** Opening Supplied entries block **
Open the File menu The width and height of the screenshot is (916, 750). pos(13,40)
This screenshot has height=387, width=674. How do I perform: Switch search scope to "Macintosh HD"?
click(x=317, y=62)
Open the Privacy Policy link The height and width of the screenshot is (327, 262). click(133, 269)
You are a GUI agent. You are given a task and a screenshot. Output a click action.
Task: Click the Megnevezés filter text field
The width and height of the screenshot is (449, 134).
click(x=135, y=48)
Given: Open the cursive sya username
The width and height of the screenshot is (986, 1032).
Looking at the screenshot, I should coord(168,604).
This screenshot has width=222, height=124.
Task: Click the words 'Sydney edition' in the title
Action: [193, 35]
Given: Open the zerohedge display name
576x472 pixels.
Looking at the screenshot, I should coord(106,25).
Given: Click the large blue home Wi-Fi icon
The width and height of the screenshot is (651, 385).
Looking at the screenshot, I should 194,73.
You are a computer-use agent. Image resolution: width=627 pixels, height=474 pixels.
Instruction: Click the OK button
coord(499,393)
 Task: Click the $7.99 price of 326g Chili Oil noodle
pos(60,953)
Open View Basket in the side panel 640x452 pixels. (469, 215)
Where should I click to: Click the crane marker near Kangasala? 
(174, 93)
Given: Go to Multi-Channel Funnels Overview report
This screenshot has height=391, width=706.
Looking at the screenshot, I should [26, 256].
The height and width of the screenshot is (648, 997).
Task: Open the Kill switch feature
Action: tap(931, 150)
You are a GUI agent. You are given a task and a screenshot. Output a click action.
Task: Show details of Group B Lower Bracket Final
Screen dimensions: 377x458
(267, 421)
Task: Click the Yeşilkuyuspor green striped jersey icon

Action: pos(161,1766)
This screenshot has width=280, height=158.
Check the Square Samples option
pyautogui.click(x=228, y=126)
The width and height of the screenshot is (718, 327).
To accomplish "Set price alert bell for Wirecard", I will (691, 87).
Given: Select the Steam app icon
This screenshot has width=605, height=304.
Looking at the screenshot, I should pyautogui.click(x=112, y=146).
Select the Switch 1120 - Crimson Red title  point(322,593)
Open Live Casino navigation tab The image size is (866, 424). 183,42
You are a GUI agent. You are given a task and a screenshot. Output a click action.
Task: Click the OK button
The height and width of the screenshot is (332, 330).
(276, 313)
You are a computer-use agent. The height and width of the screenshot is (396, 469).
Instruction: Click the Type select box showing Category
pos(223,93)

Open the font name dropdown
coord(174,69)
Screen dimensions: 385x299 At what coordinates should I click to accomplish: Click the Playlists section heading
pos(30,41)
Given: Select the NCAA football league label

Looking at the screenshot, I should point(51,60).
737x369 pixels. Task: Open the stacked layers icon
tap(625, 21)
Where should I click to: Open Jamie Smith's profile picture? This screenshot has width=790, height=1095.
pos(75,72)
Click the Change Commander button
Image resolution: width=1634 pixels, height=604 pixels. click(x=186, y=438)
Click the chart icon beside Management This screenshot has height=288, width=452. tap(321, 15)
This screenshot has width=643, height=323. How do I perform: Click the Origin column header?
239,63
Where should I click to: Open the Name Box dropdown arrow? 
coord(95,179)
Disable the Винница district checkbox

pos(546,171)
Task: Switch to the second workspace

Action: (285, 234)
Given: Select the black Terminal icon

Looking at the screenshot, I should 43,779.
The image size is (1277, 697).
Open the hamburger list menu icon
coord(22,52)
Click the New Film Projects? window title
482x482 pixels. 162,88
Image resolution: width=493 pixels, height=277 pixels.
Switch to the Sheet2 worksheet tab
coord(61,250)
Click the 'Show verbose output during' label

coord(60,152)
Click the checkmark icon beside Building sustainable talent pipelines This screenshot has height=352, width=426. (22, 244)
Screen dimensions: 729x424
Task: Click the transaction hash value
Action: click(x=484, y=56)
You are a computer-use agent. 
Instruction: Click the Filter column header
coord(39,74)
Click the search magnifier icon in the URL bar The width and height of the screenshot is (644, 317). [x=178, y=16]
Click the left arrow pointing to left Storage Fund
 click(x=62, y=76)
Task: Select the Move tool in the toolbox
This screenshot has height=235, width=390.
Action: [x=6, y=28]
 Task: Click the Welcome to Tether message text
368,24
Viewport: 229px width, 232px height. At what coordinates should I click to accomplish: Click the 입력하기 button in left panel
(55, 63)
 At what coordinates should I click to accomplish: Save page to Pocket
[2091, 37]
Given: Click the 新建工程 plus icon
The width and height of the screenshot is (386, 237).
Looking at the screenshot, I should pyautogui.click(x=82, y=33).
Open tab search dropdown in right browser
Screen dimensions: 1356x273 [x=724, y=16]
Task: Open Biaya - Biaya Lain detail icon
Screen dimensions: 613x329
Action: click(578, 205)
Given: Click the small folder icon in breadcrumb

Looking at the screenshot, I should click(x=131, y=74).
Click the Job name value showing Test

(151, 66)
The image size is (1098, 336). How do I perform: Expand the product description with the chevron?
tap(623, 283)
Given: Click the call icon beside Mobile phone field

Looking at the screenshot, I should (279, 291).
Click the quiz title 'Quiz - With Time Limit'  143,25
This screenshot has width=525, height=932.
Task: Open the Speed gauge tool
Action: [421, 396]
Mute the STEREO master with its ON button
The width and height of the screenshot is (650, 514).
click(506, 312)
** Closing Supplied entries block **
> **Activity**: Repeat all the records without altering a single word.

> **Expected output**:
Open the File menu The width and height of the screenshot is (916, 750). pos(13,40)
This screenshot has height=387, width=674. How do I perform: Switch search scope to "Macintosh HD"?
click(x=317, y=62)
Open the Privacy Policy link The height and width of the screenshot is (327, 262). click(133, 269)
You are a GUI agent. You are given a task and a screenshot. Output a click action.
Task: Click the Megnevezés filter text field
The width and height of the screenshot is (449, 134).
click(x=135, y=48)
Given: Open the cursive sya username
The width and height of the screenshot is (986, 1032).
Looking at the screenshot, I should coord(168,604).
This screenshot has width=222, height=124.
Task: Click the words 'Sydney edition' in the title
Action: [193, 35]
Given: Open the zerohedge display name
576x472 pixels.
Looking at the screenshot, I should coord(106,25).
Given: Click the large blue home Wi-Fi icon
The width and height of the screenshot is (651, 385).
Looking at the screenshot, I should 194,73.
You are a computer-use agent. Image resolution: width=627 pixels, height=474 pixels.
Instruction: Click the OK button
coord(499,393)
 Task: Click the $7.99 price of 326g Chili Oil noodle
pos(60,953)
Open View Basket in the side panel 640x452 pixels. (469, 215)
Where should I click to: Click the crane marker near Kangasala? 
(174, 93)
Given: Go to Multi-Channel Funnels Overview report
This screenshot has height=391, width=706.
Looking at the screenshot, I should [26, 256].
The height and width of the screenshot is (648, 997).
Task: Open the Kill switch feature
Action: tap(931, 150)
You are a GUI agent. You are given a task and a screenshot. Output a click action.
Task: Show details of Group B Lower Bracket Final
Screen dimensions: 377x458
(267, 421)
Task: Click the Yeşilkuyuspor green striped jersey icon

Action: pos(161,1766)
This screenshot has width=280, height=158.
Check the Square Samples option
pyautogui.click(x=228, y=126)
The width and height of the screenshot is (718, 327).
To accomplish "Set price alert bell for Wirecard", I will (691, 87).
Given: Select the Steam app icon
This screenshot has width=605, height=304.
Looking at the screenshot, I should pyautogui.click(x=112, y=146).
Select the Switch 1120 - Crimson Red title  point(322,593)
Open Live Casino navigation tab The image size is (866, 424). 183,42
You are a GUI agent. You are given a task and a screenshot. Output a click action.
Task: Click the OK button
The height and width of the screenshot is (332, 330).
(276, 313)
You are a computer-use agent. The height and width of the screenshot is (396, 469).
Instruction: Click the Type select box showing Category
pos(223,93)

Open the font name dropdown
coord(174,69)
Screen dimensions: 385x299 At what coordinates should I click to accomplish: Click the Playlists section heading
pos(30,41)
Given: Select the NCAA football league label

Looking at the screenshot, I should point(51,60).
737x369 pixels. Task: Open the stacked layers icon
tap(625, 21)
Where should I click to: Open Jamie Smith's profile picture? This screenshot has width=790, height=1095.
pos(75,72)
Click the Change Commander button
Image resolution: width=1634 pixels, height=604 pixels. click(x=186, y=438)
Click the chart icon beside Management This screenshot has height=288, width=452. tap(321, 15)
This screenshot has width=643, height=323. How do I perform: Click the Origin column header?
239,63
Where should I click to: Open the Name Box dropdown arrow? 
coord(95,179)
Disable the Винница district checkbox

pos(546,171)
Task: Switch to the second workspace

Action: (285, 234)
Given: Select the black Terminal icon

Looking at the screenshot, I should 43,779.
The image size is (1277, 697).
Open the hamburger list menu icon
coord(22,52)
Click the New Film Projects? window title
482x482 pixels. 162,88
Image resolution: width=493 pixels, height=277 pixels.
Switch to the Sheet2 worksheet tab
coord(61,250)
Click the 'Show verbose output during' label

coord(60,152)
Click the checkmark icon beside Building sustainable talent pipelines This screenshot has height=352, width=426. (22, 244)
Screen dimensions: 729x424
Task: Click the transaction hash value
Action: click(x=484, y=56)
You are a computer-use agent. 
Instruction: Click the Filter column header
coord(39,74)
Click the search magnifier icon in the URL bar The width and height of the screenshot is (644, 317). [x=178, y=16]
Click the left arrow pointing to left Storage Fund
 click(x=62, y=76)
Task: Select the Move tool in the toolbox
This screenshot has height=235, width=390.
Action: [x=6, y=28]
 Task: Click the Welcome to Tether message text
368,24
Viewport: 229px width, 232px height. At what coordinates should I click to accomplish: Click the 입력하기 button in left panel
(55, 63)
 At what coordinates should I click to accomplish: Save page to Pocket
[2091, 37]
Given: Click the 新建工程 plus icon
The width and height of the screenshot is (386, 237).
Looking at the screenshot, I should pyautogui.click(x=82, y=33).
Open tab search dropdown in right browser
Screen dimensions: 1356x273 [x=724, y=16]
Task: Open Biaya - Biaya Lain detail icon
Screen dimensions: 613x329
Action: click(578, 205)
Given: Click the small folder icon in breadcrumb

Looking at the screenshot, I should click(x=131, y=74).
Click the Job name value showing Test

(151, 66)
The image size is (1098, 336). How do I perform: Expand the product description with the chevron?
tap(623, 283)
Given: Click the call icon beside Mobile phone field

Looking at the screenshot, I should (279, 291).
Click the quiz title 'Quiz - With Time Limit'  143,25
This screenshot has width=525, height=932.
Task: Open the Speed gauge tool
Action: [421, 396]
Mute the STEREO master with its ON button
The width and height of the screenshot is (650, 514).
click(506, 312)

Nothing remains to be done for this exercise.